**WHAT THIS TASK INVOLVES**: Please return only the lines from the one holding "For every named target in this 1131×2576" through the one holding "[radio] (676, 9)", exactly as they appear in the records below, both ends included.

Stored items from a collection
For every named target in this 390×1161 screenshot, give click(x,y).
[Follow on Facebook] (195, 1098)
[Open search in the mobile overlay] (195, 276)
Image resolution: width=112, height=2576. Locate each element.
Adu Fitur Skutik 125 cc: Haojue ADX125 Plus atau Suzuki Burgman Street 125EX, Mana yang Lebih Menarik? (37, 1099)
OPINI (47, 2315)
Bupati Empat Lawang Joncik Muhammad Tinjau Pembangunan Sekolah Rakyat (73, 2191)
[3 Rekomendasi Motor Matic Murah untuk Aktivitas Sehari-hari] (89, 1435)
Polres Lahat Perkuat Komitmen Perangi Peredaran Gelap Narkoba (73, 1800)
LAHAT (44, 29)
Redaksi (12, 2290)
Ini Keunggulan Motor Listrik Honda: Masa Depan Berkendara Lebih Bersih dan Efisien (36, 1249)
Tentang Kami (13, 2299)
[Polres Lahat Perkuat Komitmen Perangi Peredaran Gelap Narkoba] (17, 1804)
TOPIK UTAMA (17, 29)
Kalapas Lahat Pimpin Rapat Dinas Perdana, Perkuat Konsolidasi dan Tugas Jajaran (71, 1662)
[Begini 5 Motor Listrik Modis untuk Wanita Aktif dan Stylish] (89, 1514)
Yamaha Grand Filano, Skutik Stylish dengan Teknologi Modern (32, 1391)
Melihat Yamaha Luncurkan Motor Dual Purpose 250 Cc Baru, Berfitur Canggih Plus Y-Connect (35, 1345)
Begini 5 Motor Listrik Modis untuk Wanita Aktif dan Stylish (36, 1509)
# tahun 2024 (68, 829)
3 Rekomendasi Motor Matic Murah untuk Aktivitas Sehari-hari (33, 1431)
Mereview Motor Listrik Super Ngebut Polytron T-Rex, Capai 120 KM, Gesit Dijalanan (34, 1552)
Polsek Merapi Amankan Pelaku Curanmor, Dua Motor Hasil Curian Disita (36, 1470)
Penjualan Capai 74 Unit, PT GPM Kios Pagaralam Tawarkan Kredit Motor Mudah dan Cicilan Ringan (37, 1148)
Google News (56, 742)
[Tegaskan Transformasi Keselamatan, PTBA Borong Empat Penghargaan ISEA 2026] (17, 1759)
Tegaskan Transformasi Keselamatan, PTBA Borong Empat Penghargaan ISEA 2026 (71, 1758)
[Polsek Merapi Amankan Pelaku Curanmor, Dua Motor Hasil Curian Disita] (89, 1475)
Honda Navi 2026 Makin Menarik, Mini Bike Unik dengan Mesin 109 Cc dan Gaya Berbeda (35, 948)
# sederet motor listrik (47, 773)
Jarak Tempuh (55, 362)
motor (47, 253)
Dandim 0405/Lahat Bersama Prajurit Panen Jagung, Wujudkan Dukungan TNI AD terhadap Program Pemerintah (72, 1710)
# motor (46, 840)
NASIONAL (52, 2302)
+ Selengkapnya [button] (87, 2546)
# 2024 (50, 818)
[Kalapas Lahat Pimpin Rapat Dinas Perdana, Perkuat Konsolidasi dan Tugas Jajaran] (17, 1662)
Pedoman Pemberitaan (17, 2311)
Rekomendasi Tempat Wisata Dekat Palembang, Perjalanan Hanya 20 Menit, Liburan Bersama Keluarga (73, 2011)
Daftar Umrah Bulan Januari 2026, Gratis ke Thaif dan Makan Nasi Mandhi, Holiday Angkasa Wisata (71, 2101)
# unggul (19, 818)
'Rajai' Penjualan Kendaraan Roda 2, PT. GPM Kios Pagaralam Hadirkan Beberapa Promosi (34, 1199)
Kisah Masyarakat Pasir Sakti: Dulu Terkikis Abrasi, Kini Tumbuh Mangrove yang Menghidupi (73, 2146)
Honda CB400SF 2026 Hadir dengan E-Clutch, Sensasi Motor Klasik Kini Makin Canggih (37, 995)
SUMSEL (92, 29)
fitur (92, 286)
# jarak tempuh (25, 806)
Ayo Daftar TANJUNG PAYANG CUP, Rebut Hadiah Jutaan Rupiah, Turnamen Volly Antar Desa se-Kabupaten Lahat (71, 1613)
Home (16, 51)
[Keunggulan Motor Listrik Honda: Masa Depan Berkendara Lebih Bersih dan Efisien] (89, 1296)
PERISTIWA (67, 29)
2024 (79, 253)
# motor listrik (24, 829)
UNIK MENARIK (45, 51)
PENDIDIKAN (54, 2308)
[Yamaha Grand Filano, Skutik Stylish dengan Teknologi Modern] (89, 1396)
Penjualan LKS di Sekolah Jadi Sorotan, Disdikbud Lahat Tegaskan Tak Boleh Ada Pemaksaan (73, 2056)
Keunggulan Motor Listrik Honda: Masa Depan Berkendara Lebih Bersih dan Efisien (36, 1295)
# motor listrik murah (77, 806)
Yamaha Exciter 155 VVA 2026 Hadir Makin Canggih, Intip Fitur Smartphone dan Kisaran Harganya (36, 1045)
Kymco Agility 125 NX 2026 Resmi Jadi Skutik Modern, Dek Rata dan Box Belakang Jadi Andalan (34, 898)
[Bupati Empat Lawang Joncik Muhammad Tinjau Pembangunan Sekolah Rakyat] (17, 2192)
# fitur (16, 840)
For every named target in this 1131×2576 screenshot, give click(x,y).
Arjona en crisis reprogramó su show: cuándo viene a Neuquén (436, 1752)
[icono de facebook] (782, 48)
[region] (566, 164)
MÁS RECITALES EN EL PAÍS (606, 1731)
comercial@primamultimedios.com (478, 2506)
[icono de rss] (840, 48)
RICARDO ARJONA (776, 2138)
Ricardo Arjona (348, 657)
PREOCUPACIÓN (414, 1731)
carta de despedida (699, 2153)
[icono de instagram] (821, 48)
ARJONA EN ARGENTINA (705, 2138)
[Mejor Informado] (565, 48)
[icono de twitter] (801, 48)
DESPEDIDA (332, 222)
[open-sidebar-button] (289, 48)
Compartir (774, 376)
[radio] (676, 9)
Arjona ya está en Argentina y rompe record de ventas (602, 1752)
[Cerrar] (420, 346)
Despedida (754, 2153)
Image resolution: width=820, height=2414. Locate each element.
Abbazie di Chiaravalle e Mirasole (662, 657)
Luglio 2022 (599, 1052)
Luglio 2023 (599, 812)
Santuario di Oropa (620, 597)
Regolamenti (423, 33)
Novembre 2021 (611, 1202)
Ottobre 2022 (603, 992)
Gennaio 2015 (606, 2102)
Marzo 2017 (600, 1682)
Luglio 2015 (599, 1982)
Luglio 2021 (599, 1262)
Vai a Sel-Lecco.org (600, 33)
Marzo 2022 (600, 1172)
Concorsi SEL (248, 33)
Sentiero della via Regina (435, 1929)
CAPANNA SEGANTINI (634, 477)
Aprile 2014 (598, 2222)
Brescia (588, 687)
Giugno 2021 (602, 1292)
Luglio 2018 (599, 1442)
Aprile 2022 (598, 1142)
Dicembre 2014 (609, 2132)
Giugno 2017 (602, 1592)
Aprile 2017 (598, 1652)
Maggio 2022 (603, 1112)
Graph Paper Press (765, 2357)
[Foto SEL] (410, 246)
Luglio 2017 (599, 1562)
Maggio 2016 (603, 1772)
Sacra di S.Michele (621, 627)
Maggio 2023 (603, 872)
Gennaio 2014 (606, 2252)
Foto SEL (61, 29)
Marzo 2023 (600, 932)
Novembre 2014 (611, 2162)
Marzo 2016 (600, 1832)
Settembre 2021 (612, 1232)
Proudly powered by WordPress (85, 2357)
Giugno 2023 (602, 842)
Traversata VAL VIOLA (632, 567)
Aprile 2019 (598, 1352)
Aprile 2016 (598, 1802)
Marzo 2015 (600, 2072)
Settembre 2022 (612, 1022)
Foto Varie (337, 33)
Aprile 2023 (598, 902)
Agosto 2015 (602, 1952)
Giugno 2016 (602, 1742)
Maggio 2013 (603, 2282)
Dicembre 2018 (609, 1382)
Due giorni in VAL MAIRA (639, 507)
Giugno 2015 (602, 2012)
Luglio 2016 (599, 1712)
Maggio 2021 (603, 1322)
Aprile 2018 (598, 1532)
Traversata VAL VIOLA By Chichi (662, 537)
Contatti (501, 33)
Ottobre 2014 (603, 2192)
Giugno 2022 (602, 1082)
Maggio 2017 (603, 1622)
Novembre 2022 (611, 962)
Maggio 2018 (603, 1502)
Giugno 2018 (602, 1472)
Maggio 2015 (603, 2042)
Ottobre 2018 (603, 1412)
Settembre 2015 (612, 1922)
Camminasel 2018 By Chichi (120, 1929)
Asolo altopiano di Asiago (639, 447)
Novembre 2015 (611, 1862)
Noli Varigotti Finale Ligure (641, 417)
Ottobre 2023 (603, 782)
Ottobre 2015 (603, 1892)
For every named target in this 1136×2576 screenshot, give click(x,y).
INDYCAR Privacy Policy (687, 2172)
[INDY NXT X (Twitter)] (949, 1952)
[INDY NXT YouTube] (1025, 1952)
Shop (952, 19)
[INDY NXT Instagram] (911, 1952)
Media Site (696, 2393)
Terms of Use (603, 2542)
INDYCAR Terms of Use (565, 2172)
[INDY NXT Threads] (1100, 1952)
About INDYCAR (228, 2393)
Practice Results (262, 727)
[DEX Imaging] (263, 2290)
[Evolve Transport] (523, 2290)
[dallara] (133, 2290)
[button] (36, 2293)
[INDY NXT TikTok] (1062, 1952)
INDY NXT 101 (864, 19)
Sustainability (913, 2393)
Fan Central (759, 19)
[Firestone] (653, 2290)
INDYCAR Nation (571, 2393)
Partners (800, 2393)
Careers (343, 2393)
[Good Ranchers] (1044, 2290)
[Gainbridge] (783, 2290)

**REPLY**:
For every named target in this 1131×2576 screenshot, give click(x,y).
Arjona en crisis reprogramó su show: cuándo viene a Neuquén (436, 1752)
[icono de facebook] (782, 48)
[region] (566, 164)
MÁS RECITALES EN EL PAÍS (606, 1731)
comercial@primamultimedios.com (478, 2506)
[icono de rss] (840, 48)
RICARDO ARJONA (776, 2138)
Ricardo Arjona (348, 657)
PREOCUPACIÓN (414, 1731)
carta de despedida (699, 2153)
[icono de instagram] (821, 48)
ARJONA EN ARGENTINA (705, 2138)
[Mejor Informado] (565, 48)
[icono de twitter] (801, 48)
DESPEDIDA (332, 222)
[open-sidebar-button] (289, 48)
Compartir (774, 376)
[radio] (676, 9)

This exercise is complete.